[Extracted records]
---
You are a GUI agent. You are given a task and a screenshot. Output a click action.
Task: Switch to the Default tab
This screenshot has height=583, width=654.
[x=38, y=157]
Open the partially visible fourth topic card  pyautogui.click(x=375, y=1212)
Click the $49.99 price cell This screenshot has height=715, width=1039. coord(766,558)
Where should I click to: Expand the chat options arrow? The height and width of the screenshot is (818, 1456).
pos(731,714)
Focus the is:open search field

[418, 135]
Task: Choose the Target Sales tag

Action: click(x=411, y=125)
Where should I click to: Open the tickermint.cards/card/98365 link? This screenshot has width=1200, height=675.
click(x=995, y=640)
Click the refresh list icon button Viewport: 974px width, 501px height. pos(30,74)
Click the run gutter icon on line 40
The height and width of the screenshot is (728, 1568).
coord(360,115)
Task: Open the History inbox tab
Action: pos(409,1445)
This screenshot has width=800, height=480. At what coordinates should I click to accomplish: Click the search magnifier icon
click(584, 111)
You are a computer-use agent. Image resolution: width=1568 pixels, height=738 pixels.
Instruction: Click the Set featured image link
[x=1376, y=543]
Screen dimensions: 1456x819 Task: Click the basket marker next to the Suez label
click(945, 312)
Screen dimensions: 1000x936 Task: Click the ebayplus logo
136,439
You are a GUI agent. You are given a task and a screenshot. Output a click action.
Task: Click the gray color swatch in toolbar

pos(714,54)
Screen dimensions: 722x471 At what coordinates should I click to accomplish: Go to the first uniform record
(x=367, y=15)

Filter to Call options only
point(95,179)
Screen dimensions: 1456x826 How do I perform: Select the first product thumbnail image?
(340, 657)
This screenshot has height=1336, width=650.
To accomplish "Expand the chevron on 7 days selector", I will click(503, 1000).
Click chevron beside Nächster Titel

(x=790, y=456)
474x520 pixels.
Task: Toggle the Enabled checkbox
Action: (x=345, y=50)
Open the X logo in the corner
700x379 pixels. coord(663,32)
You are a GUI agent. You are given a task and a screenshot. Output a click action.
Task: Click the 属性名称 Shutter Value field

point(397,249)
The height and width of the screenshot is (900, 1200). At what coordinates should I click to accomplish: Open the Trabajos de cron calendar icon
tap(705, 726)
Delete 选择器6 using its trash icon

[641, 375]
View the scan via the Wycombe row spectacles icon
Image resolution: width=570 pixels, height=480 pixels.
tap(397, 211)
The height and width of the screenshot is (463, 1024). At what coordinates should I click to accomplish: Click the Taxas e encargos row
---
Try it: Transcribe all of the data above, character for character.

Reply:
You are a GUI agent. You are given a task and a screenshot. Output a click action.
Task: Switch to the Default tab
This screenshot has height=583, width=654.
[x=38, y=157]
Open the partially visible fourth topic card  pyautogui.click(x=375, y=1212)
Click the $49.99 price cell This screenshot has height=715, width=1039. coord(766,558)
Where should I click to: Expand the chat options arrow? The height and width of the screenshot is (818, 1456).
pos(731,714)
Focus the is:open search field

[418, 135]
Task: Choose the Target Sales tag

Action: click(x=411, y=125)
Where should I click to: Open the tickermint.cards/card/98365 link? This screenshot has width=1200, height=675.
click(x=995, y=640)
Click the refresh list icon button Viewport: 974px width, 501px height. pos(30,74)
Click the run gutter icon on line 40
The height and width of the screenshot is (728, 1568).
coord(360,115)
Task: Open the History inbox tab
Action: pos(409,1445)
This screenshot has width=800, height=480. At what coordinates should I click to accomplish: Click the search magnifier icon
click(584, 111)
You are a computer-use agent. Image resolution: width=1568 pixels, height=738 pixels.
Instruction: Click the Set featured image link
[x=1376, y=543]
Screen dimensions: 1456x819 Task: Click the basket marker next to the Suez label
click(945, 312)
Screen dimensions: 1000x936 Task: Click the ebayplus logo
136,439
You are a GUI agent. You are given a task and a screenshot. Output a click action.
Task: Click the gray color swatch in toolbar

pos(714,54)
Screen dimensions: 722x471 At what coordinates should I click to accomplish: Go to the first uniform record
(x=367, y=15)

Filter to Call options only
point(95,179)
Screen dimensions: 1456x826 How do I perform: Select the first product thumbnail image?
(340, 657)
This screenshot has height=1336, width=650.
To accomplish "Expand the chevron on 7 days selector", I will click(503, 1000).
Click chevron beside Nächster Titel

(x=790, y=456)
474x520 pixels.
Task: Toggle the Enabled checkbox
Action: (x=345, y=50)
Open the X logo in the corner
700x379 pixels. coord(663,32)
You are a GUI agent. You are given a task and a screenshot. Output a click action.
Task: Click the 属性名称 Shutter Value field

point(397,249)
The height and width of the screenshot is (900, 1200). At what coordinates should I click to accomplish: Open the Trabajos de cron calendar icon
tap(705, 726)
Delete 选择器6 using its trash icon

[641, 375]
View the scan via the Wycombe row spectacles icon
Image resolution: width=570 pixels, height=480 pixels.
tap(397, 211)
The height and width of the screenshot is (463, 1024). At what coordinates should I click to accomplish: Click the Taxas e encargos row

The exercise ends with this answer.